Smith Island

Geography
- Location: Bay of Bengal
- Coordinates: 13°20′N 93°03′E﻿ / ﻿13.34°N 93.05°E
- Archipelago: Andaman Islands
- Adjacent to: Indian Ocean
- Area: 20.45 km^{2} (7.90 sq mi)
- Length: 8.6 km (5.34 mi)
- Width: 4.8 km (2.98 mi)
- Coastline: 29.00 km (18.02 mi)
- Highest elevation: 131 m (430 ft)

Administration
- India
- District: North and Middle Andaman
- Island group: Andaman Islands
- Island sub-group: Aerial Bay Islands
- Taluk: Diglipur Taluk
- Largest settlement: Smith (pop. 260)

Demographics
- Population: 600 (2011)
- Pop. density: 29.3/km^{2} (75.9/sq mi)
- Ethnic groups: Hindu, Andamanese

Additional information
- Time zone: IST (UTC+5:30);
- PIN: 744202
- Telephone code: 031927
- ISO code: IN-AN-00
- Official website: www.and.nic.in
- Literacy: 71.8%
- Avg. summer temperature: 30.2 °C (86.4 °F)
- Avg. winter temperature: 23.0 °C (73.4 °F)
- Sex ratio: 1.2♂/♀
- Census Code: 35.639.0004
- Official Languages: Hindi, English

= Smith Island (Andaman Islands) =

Island of the Andaman Islands

Smith Island is an island of the Andaman Islands. It belongs to the North and Middle Andaman administrative district, part of the Indian union territory of Andaman and Nicobar Islands. The island lies 298 km north of Port Blair.

==Geography==
The island is located in Aerial Bay, near Diglipur. During the low tide, it gets connected to the nearby Ross Island by a thin sandbar.

==Administration==
Politically, Smith Island, along with the neighboring Aerial Bay Islands, is part of Diglipur Taluk.

==Transportation==
Ferry service is available from Aerial bay jetty or Kalipur water sports center. Normally ship is available once a week.

== Demographics ==
There are 3 villages on the island. According to the 2011 census of India, the Island has 160 households. The main village has 60 households, with Eco rest houses which are available for overnight stay. The effective literacy rate (i.e. the literacy rate of population excluding children aged 6 and below) is 100%.

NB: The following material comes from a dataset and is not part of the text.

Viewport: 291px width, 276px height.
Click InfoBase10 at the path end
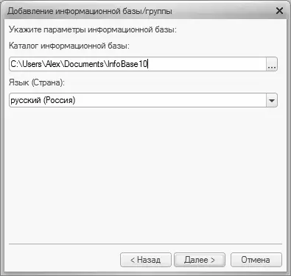(127, 64)
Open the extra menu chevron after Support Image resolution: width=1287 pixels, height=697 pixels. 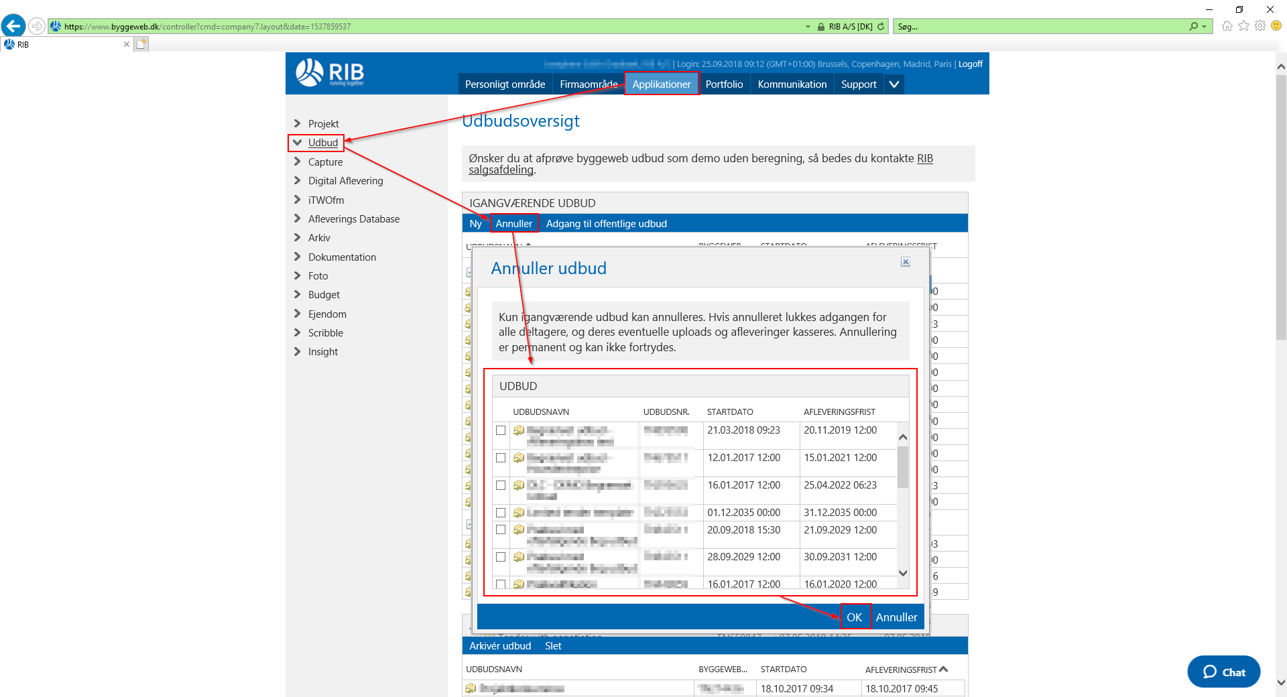pyautogui.click(x=894, y=84)
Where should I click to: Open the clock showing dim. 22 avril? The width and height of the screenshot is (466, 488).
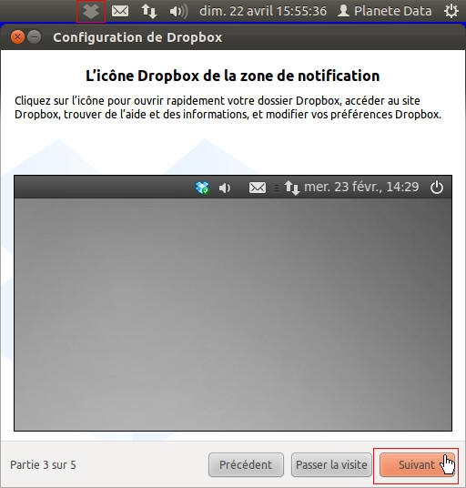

Demographics (2011 Census)
|  | Total | Male | Female |
|---|---|---|---|
| Population | 600 | 328 | 272 |
| Children aged below 6 years | 64 | 35 | 29 |
| Scheduled caste | 0 | 0 | 0 |
| Scheduled tribe | 1 | 1 | 0 |
| Literates | 431 | 260 | 171 |
| Workers (all) | 202 | 191 | 11 |
| Main workers (total) | 95 | 89 | 6 |

==Fauna==
Smith island is home to the Olive Ridley turtles. If at the right place at the right time, tourists can even witness the turtle nesting.